Dreadnought, de Cherie Priest, complète le Cycle du siècle mécanique après Boneshaker.
On peut également citer Le Peshawar Lancers de S. M. Stirling, New Victoria de Lia Habel, Le Club Vesuvius de Mark Gatiss, La Fugitive de Whitechapel de Bec McMaster et Frey de Chris Wooding.
Pour les lecteurs qui souhaitent aller vers des œuvres plus proches de la fantasy, Perdido Street Station de China Miéville constitue déjà un excellent exemple d’hybridation entre les deux genres.
Enfin, certaines œuvres sont importantes pour comprendre les racines du steampunk sans être du steampunk à proprement parler. C’est notamment le cas de Vingt mille lieues sous les mers de Jules Verne et de La Machine à explorer le temps de H. G. Wells.
Ces deux romans ont profondément participé à l’imaginaire technologique et rétrofuturiste dont le steampunk s’est ensuite nourri.
Conclusion
Le steampunk est un genre difficile à enfermer dans une définition unique.
Il peut prendre la forme d’un Londres victorien rempli de machines extraordinaires, comme dans Les Voies d’Anubis ou Machines infernales.
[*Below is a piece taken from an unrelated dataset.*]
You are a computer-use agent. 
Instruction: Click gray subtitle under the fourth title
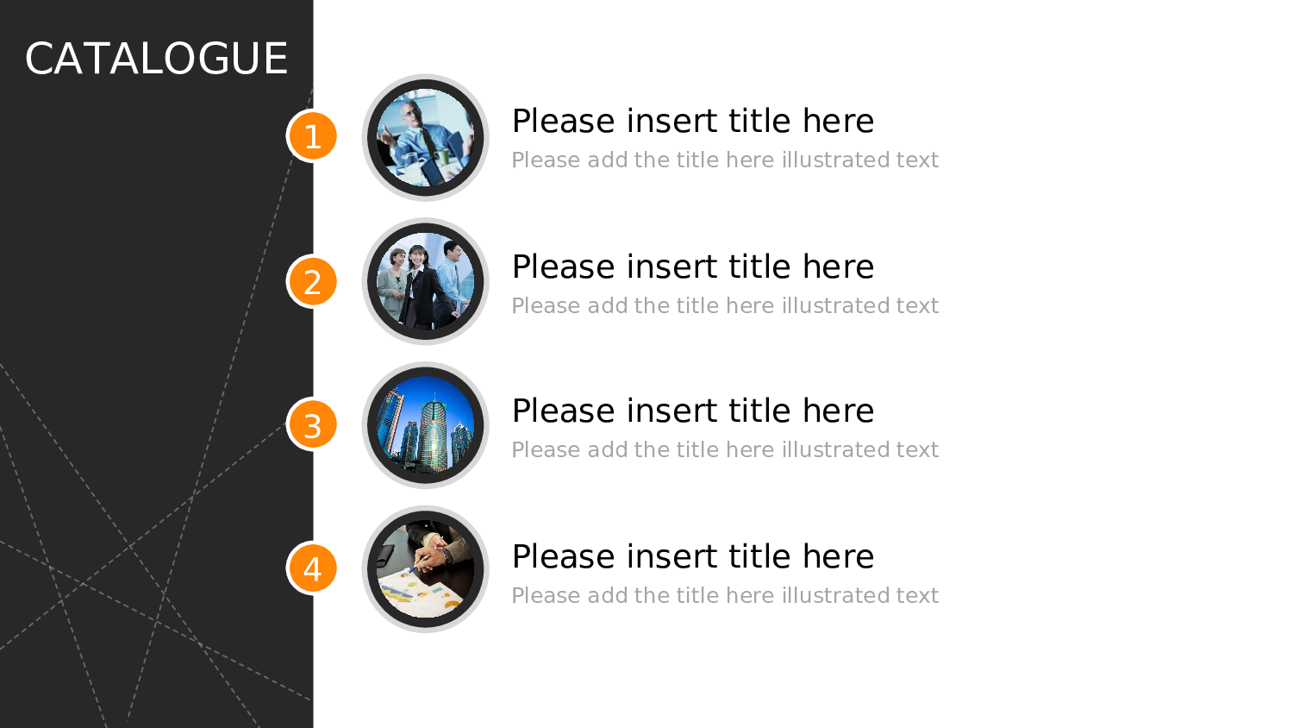click(x=724, y=596)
Il peut devenir une uchronie technologique ambitieuse avec La Machine à différences, une aventure rétrofuturiste avec Le Seigneur des airs, ou encore une fantasy industrielle avec Perdido Street Station.
D’autres auteurs choisissent de déplacer complètement le genre : Philip Reeve imagine des villes capables de se déplacer dans Mécaniques fatales, Cherie Priest transforme le steampunk en récit postapocalyptique avec Boneshaker, tandis que Scott Westerfeld réinvente la Première Guerre mondiale dans Leviathan.
La littérature française n’est pas en reste. Pierre Pevel, Stéphane Beauverger, Fabrice Colin, Mathieu Gaborit et Thomas Day proposent chacun une vision personnelle du genre, souvent en le mélangeant avec la fantasy, l’aventure ou l’histoire alternative.
Et c’est probablement cette liberté qui fait la force du steampunk. Derrière les dirigeables, les automates, les machines à vapeur et les lunettes d’aviateur se cache surtout une idée beaucoup plus intéressante : imaginer un monde où l’histoire, la technologie et le progrès auraient pris un autre chemin.
Si vous aimez les univers rétrofuturistes, les inventions impossibles, les uchronies et les aventures dans des mondes qui n’ont jamais existé, le steampunk offre donc un terrain de lecture particulièrement vaste.
Il ne vous reste plus qu’à choisir votre première machine à remonter le temps.